(Text and element location material)
+++++
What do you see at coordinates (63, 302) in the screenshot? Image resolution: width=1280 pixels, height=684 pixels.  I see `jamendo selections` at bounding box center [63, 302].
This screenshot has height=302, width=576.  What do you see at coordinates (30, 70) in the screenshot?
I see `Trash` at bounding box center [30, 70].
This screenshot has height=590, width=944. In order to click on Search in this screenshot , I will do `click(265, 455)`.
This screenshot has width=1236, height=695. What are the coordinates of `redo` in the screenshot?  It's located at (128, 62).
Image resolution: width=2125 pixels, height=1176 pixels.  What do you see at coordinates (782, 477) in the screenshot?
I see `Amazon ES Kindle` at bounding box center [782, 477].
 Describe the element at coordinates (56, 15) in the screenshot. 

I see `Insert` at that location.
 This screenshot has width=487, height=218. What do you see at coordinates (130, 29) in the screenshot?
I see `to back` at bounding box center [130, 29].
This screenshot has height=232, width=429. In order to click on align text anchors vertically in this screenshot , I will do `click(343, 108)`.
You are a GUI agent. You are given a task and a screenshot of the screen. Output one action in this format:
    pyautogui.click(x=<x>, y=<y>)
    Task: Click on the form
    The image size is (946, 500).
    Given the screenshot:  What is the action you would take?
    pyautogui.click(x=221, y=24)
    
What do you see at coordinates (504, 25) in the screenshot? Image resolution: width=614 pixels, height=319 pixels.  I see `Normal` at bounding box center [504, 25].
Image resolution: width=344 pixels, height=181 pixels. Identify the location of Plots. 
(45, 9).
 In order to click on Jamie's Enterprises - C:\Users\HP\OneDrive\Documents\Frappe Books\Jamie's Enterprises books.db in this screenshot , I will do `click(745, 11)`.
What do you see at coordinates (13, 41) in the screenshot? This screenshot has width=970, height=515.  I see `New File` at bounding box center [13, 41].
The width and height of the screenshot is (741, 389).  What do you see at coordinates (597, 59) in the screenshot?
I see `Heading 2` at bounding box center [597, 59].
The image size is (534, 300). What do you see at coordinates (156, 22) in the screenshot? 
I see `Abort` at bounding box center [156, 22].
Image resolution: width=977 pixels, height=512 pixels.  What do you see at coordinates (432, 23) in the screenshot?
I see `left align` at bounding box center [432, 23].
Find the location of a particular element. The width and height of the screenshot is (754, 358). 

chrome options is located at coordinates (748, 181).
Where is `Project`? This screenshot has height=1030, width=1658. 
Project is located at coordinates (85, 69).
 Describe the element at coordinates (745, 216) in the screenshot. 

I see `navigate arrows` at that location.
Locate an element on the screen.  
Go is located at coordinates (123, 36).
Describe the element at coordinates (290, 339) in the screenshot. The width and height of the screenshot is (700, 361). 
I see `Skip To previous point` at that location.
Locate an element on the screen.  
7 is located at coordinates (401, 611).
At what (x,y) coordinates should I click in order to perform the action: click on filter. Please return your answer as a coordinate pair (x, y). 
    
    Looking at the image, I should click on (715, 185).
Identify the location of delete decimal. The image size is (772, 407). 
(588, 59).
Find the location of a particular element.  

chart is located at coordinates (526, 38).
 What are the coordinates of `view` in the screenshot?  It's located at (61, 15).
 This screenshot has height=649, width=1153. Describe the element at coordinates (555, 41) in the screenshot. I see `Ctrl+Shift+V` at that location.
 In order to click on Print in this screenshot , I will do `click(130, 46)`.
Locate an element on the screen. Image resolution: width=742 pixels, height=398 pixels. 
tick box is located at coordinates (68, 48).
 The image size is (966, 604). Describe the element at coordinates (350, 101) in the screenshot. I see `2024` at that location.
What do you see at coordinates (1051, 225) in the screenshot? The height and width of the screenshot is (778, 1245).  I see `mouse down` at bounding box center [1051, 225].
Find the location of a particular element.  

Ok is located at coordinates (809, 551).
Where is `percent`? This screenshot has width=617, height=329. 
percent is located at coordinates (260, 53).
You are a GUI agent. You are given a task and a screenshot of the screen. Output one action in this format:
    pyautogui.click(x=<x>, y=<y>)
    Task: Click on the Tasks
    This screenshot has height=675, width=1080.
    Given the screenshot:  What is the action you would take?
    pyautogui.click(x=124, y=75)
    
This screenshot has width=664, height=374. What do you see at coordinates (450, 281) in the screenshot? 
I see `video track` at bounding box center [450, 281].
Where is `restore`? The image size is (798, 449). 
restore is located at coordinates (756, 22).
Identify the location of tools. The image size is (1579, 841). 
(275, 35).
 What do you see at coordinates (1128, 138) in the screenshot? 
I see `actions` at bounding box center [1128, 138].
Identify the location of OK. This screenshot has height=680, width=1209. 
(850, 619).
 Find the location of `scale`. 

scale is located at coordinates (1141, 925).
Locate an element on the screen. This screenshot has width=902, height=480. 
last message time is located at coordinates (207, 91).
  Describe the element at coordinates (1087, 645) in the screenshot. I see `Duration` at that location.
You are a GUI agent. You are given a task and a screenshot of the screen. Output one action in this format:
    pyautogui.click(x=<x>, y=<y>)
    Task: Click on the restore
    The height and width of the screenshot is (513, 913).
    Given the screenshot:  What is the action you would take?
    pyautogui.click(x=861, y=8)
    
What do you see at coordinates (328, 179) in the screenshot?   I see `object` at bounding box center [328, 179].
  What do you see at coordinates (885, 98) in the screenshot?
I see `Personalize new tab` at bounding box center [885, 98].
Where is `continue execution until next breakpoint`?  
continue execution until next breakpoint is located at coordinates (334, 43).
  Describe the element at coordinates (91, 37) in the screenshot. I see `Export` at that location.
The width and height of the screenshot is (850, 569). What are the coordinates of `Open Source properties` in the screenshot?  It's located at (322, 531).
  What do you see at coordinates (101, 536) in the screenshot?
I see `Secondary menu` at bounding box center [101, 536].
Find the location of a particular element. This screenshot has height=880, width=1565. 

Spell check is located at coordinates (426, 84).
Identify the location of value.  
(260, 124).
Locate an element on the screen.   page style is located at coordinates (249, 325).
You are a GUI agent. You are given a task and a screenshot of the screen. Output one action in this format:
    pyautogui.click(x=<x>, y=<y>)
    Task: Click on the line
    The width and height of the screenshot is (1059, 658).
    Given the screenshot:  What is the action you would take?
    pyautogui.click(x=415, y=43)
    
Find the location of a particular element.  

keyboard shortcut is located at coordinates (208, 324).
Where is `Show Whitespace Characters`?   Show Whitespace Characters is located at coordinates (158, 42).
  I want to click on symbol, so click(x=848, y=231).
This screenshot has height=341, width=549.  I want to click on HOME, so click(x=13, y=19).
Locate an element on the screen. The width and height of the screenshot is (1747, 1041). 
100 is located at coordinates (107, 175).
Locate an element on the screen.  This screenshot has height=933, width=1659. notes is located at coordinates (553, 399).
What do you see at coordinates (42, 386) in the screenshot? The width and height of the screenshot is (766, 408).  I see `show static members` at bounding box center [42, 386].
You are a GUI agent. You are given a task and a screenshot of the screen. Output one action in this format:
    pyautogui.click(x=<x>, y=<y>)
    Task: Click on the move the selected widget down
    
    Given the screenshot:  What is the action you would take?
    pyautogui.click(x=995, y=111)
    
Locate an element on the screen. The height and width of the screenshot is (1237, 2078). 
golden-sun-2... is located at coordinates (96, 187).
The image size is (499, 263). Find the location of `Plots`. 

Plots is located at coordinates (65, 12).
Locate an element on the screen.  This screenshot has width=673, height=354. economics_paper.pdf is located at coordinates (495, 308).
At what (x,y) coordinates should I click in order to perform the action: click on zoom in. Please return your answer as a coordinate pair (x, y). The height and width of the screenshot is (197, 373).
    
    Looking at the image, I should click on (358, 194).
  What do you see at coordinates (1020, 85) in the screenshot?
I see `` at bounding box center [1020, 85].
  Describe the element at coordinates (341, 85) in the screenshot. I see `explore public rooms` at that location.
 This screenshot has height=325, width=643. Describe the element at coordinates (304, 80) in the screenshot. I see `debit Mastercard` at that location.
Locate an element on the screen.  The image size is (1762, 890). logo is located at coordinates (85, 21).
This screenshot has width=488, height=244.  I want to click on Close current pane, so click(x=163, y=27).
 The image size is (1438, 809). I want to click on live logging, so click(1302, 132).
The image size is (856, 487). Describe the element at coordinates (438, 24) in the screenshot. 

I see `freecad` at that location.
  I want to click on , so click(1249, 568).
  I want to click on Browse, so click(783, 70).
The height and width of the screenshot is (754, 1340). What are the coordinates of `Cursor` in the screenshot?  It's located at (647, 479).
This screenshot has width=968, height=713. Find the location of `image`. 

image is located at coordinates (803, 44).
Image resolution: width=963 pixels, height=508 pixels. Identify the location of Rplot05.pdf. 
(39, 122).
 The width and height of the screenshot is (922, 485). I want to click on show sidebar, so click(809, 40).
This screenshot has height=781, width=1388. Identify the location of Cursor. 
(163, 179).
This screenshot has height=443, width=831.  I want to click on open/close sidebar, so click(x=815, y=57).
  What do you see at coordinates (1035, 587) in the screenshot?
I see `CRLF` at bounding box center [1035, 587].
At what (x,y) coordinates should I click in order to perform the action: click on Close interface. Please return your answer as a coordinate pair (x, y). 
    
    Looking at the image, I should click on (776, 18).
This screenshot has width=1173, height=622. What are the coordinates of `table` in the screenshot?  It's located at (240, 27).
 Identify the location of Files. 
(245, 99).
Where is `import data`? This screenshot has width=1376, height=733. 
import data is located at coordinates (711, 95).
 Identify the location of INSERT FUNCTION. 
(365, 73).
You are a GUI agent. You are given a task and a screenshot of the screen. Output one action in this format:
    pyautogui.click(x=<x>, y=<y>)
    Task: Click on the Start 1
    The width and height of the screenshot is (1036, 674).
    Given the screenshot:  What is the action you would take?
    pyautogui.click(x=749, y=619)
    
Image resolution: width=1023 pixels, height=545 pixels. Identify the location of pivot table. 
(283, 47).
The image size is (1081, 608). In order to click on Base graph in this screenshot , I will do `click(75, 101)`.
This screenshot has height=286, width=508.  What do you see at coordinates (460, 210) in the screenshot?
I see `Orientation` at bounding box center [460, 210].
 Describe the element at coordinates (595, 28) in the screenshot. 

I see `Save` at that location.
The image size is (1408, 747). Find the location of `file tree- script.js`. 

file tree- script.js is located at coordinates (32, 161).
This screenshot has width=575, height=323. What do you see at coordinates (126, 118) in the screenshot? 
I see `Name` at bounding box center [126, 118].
+++++
WHAT YOU SHOULD DO:
Reproduce the material word for word, starting with its first line and going on through the line that contains "What do you see at coordinates (13, 41)".

SOLUTION:
What do you see at coordinates (63, 302) in the screenshot? Image resolution: width=1280 pixels, height=684 pixels.  I see `jamendo selections` at bounding box center [63, 302].
This screenshot has height=302, width=576.  What do you see at coordinates (30, 70) in the screenshot?
I see `Trash` at bounding box center [30, 70].
This screenshot has height=590, width=944. In order to click on Search in this screenshot , I will do `click(265, 455)`.
This screenshot has width=1236, height=695. What are the coordinates of `redo` in the screenshot?  It's located at (128, 62).
Image resolution: width=2125 pixels, height=1176 pixels.  What do you see at coordinates (782, 477) in the screenshot?
I see `Amazon ES Kindle` at bounding box center [782, 477].
 Describe the element at coordinates (56, 15) in the screenshot. 

I see `Insert` at that location.
 This screenshot has width=487, height=218. What do you see at coordinates (130, 29) in the screenshot?
I see `to back` at bounding box center [130, 29].
This screenshot has height=232, width=429. In order to click on align text anchors vertically in this screenshot , I will do `click(343, 108)`.
You are a GUI agent. You are given a task and a screenshot of the screen. Output one action in this format:
    pyautogui.click(x=<x>, y=<y>)
    Task: Click on the form
    The image size is (946, 500).
    Given the screenshot:  What is the action you would take?
    pyautogui.click(x=221, y=24)
    
What do you see at coordinates (504, 25) in the screenshot? Image resolution: width=614 pixels, height=319 pixels.  I see `Normal` at bounding box center [504, 25].
Image resolution: width=344 pixels, height=181 pixels. Identify the location of Plots. 
(45, 9).
 In order to click on Jamie's Enterprises - C:\Users\HP\OneDrive\Documents\Frappe Books\Jamie's Enterprises books.db in this screenshot , I will do `click(745, 11)`.
What do you see at coordinates (13, 41) in the screenshot? This screenshot has width=970, height=515.  I see `New File` at bounding box center [13, 41].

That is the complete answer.